- [PROBLEM DESCRIPTION] Carry the article on the Lod football club Ortodoxim Lod forward, starting right after its last sentence.

- [SOURCE TEXT]

Hapoel F.C. Ortodoxim Lod הפועל מועדון ספורט אורתודוכסים לוד
- Founded: 2003
- Dissolved: 2013
- Ground: Lod Municipal Stadium, Lod
- Capacity: 3,000
- Chairman: Susu Munir
- League: Liga Alef (South division)
- 2012–13: 16th

= Hapoel F.C. Ortodoxim Lod =

Hapoel F.C. Ortodoxim Lod (הפועל מועדון ספורט אורתודוכסים לוד), also known as Ortodoxim Lod, was a football club, from Lod.

==History==
The club was founded in 2003 by Salim "Susu" Munir, as a club for the Orthodox Christian-Arab community in Lod, and joined the central division of Liga Gimel, at the sixth tier of the Israeli football league system. The club won its division in 2007–08 and promoted to Liga Bet.

- [STORED ROWS]
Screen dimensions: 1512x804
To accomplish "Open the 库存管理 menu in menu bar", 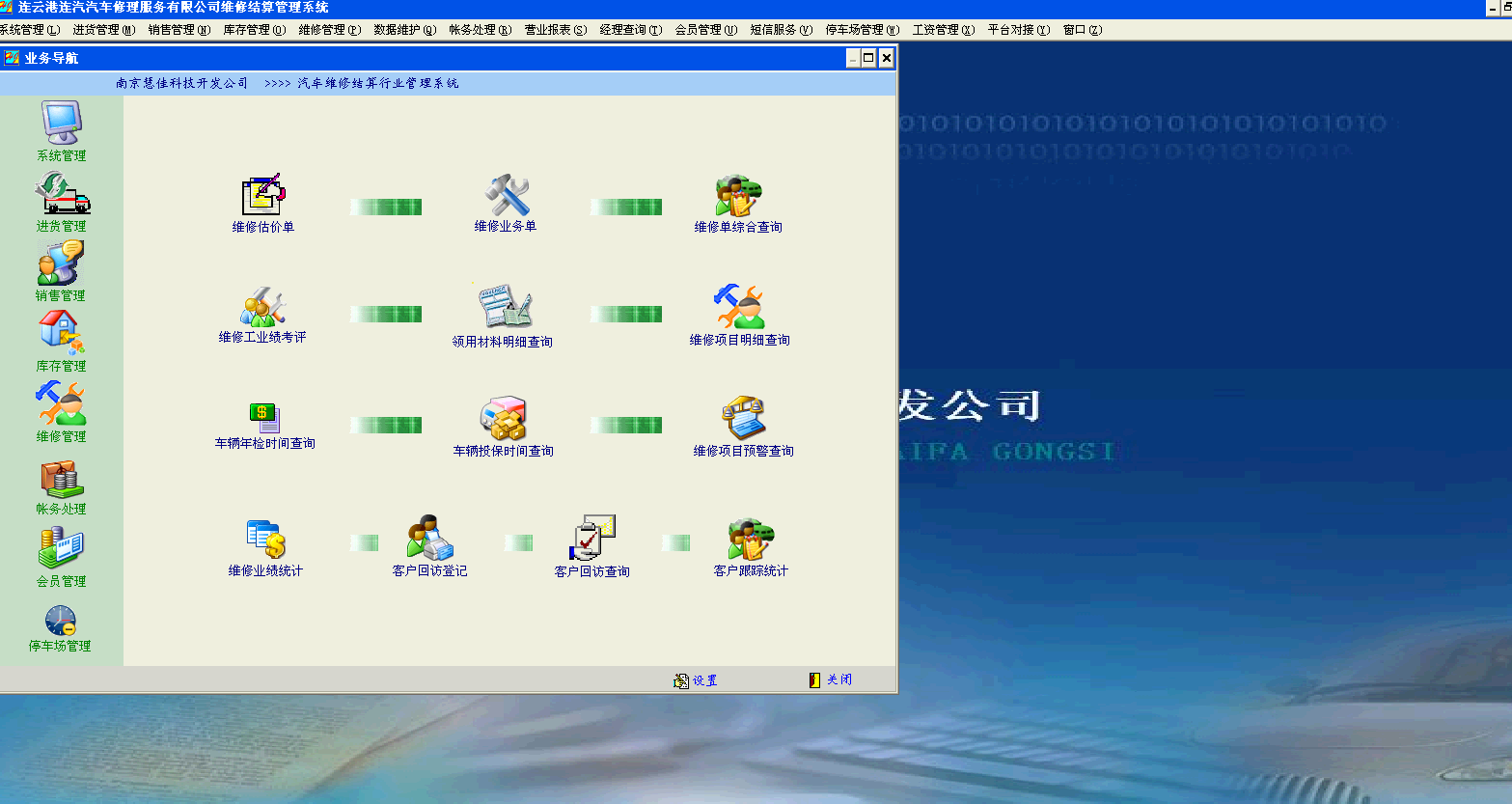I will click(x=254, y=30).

...

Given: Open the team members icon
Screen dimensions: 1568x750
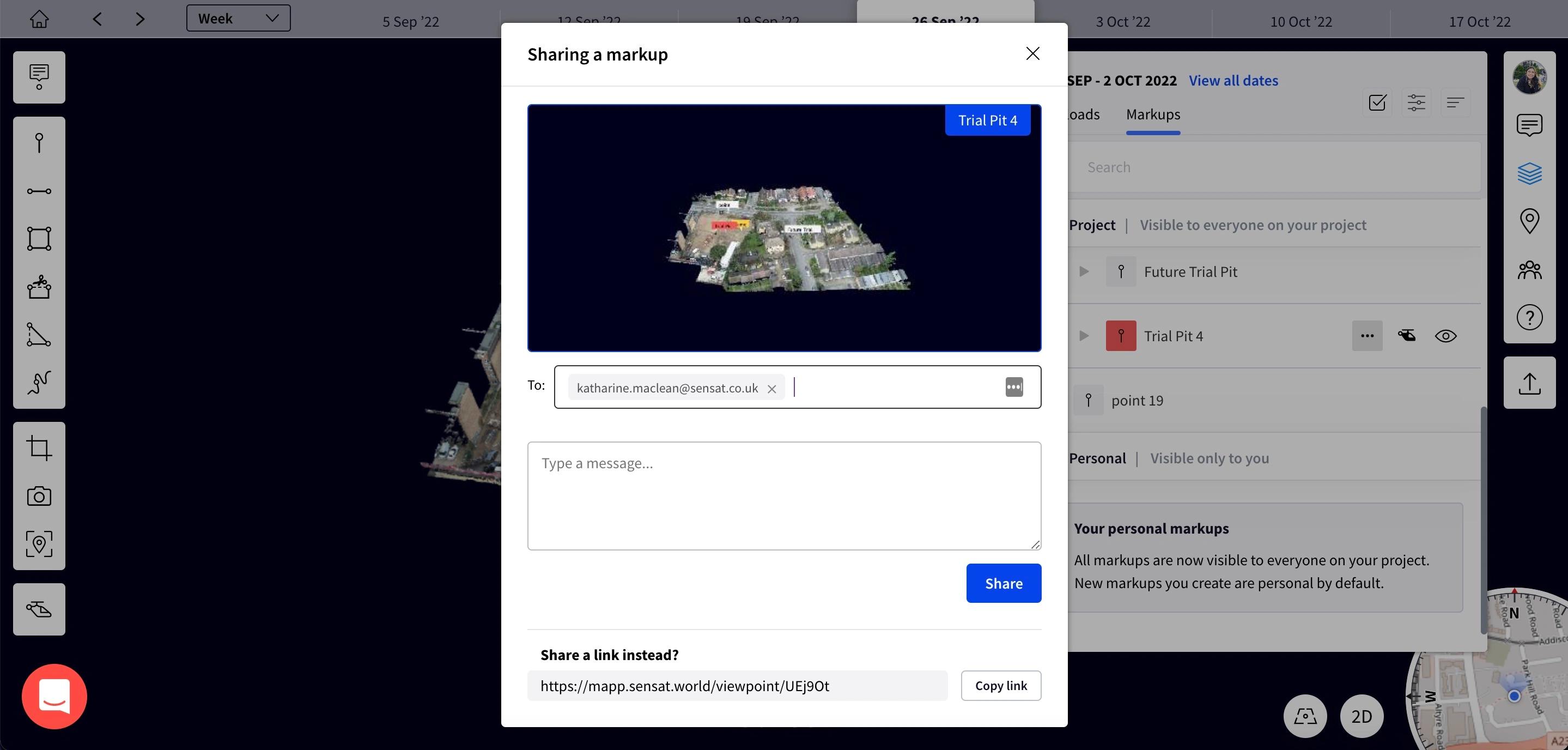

- [RESPONSE]
The club played at Liga Bet until the end of the 2010–11 season, as it finished 3rd in its division, and won its way through the promotion play-offs, defeating Hapoel Nahlat Yehuda 3–0 in the play-off promotion match and promoted to Liga Alef. The club played two seasons in Liga Alef, before succumbing to financial problem, which saw the club playing the 2012–13 season with second-string players and forfeiting one league match, against Maccabi Sha'arayim. The club finished bottom of the league and chose to fold in the summer.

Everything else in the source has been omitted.